Could you transcribe the entries below exactly, starting at the line that contains "Given: Click the" and stopping at the last line, without any pictures?
--- START ---
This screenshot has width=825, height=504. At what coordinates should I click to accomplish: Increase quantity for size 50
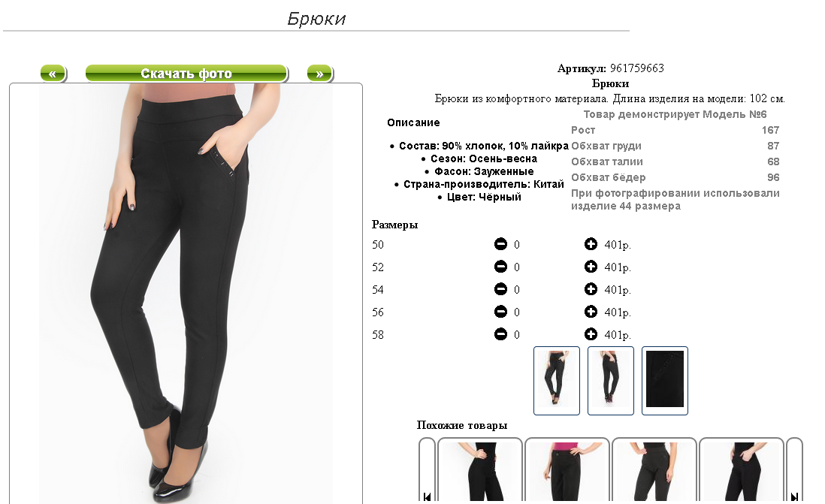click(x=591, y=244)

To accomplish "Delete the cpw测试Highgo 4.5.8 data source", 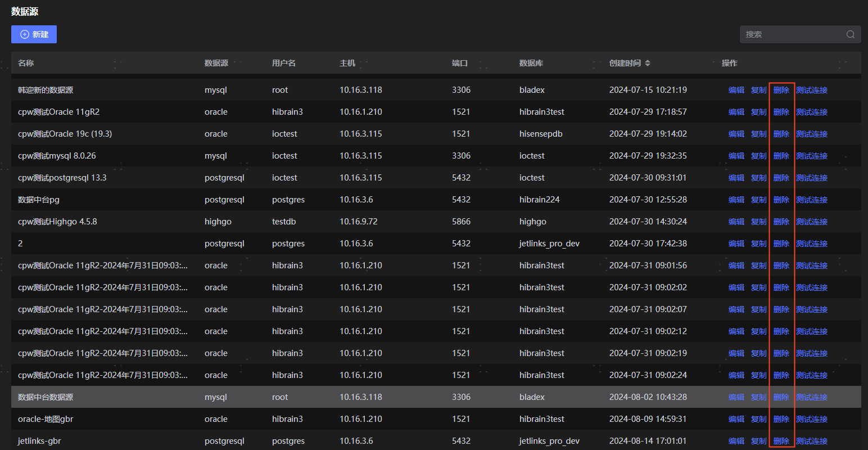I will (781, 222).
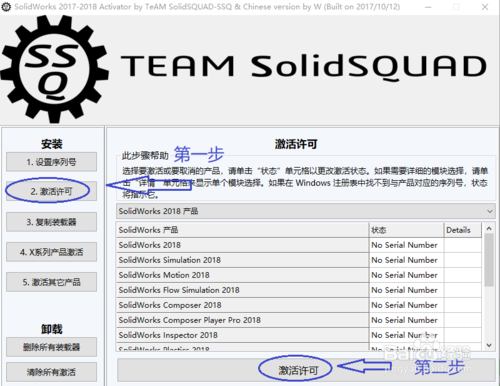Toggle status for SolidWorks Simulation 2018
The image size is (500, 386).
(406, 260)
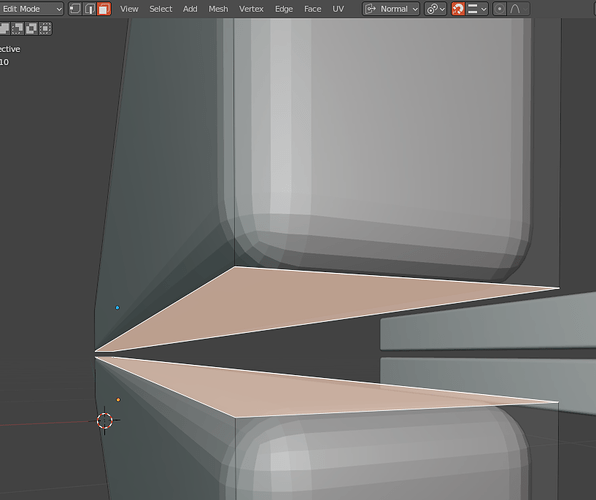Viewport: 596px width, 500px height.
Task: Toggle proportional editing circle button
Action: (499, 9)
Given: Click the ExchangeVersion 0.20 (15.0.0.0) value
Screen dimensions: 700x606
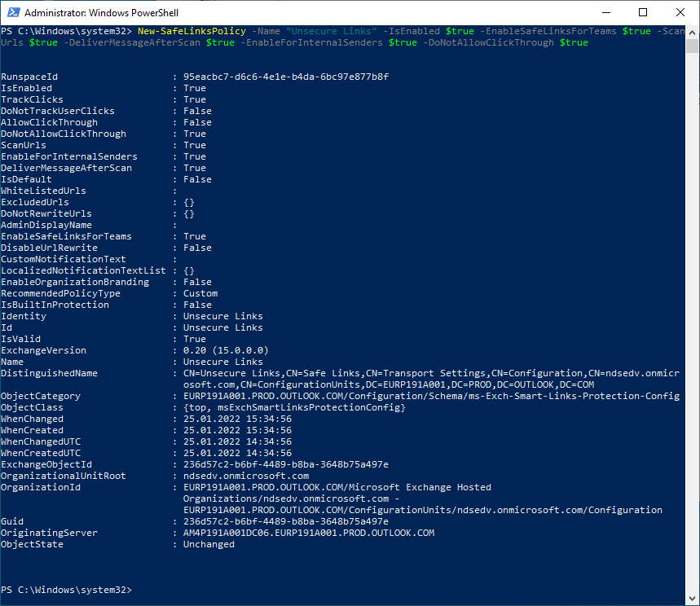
--- END ---
*Your response*
Given: Click the ExchangeVersion 0.20 (15.0.0.0) value
Screen dimensions: 700x606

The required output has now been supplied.